DATA RECORDS -
* * * * * * *

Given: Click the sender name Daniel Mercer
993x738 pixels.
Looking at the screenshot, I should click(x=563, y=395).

* * * * * * *

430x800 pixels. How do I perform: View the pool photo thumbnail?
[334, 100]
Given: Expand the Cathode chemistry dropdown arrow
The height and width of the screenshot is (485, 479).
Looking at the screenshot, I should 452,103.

* * * * * * *

EXERCISE -
How would you rewrite the data from the line containing "430x800 pixels. How" through the line containing "Looking at the screenshot, I should 452,103." as a Markdown table with the columns Row and Line, one numbered row per line, leaving out blank lines?

FULL SOLUTION -
| Row | Line |
|---|---|
| 1 | 430x800 pixels. How do I perform: View the pool photo thumbnail? |
| 2 | [334, 100] |
| 3 | Given: Expand the Cathode chemistry dropdown arrow |
| 4 | The height and width of the screenshot is (485, 479). |
| 5 | Looking at the screenshot, I should 452,103. |